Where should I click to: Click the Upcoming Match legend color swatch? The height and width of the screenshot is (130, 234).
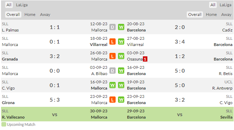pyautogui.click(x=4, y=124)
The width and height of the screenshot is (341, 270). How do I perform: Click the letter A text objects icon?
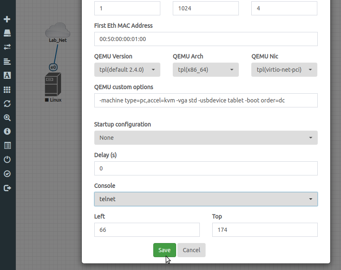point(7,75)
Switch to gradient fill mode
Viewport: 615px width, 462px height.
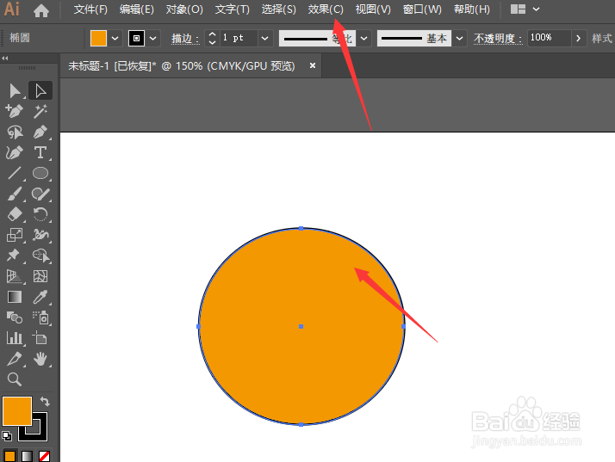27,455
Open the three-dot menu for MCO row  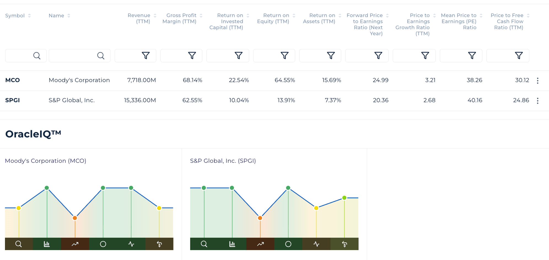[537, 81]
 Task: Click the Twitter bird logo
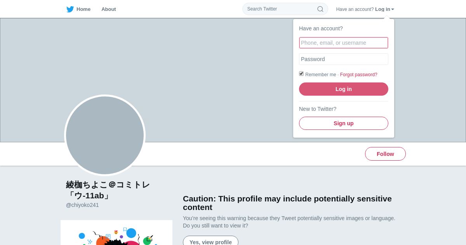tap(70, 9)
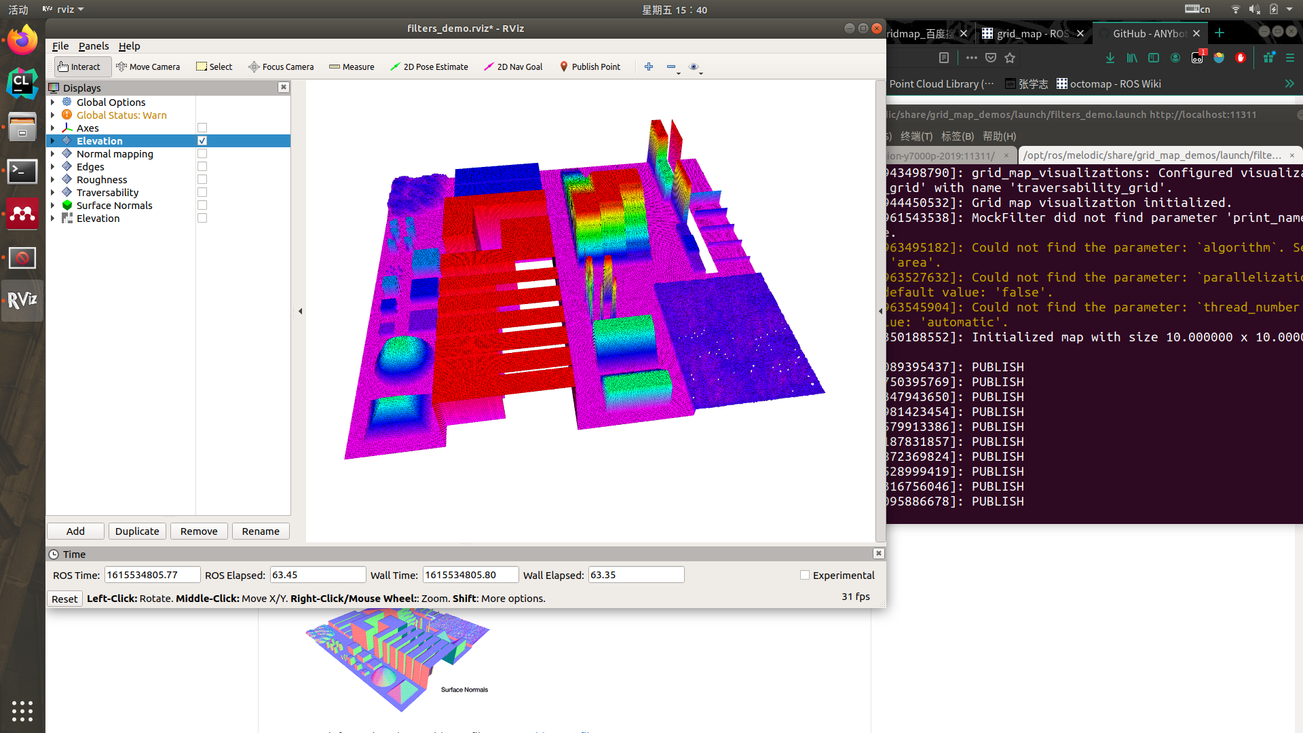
..........
## What you should do
Find each line in the items that contains the word "width" and copy those lines. Case counts.

## Response below
Where should I click to: Click the Upcoming Match legend color swatch? The height and width of the screenshot is (130, 234).
The width and height of the screenshot is (341, 270). How do I perform: Click the letter A text objects icon?
Viewport: 615px width, 462px height.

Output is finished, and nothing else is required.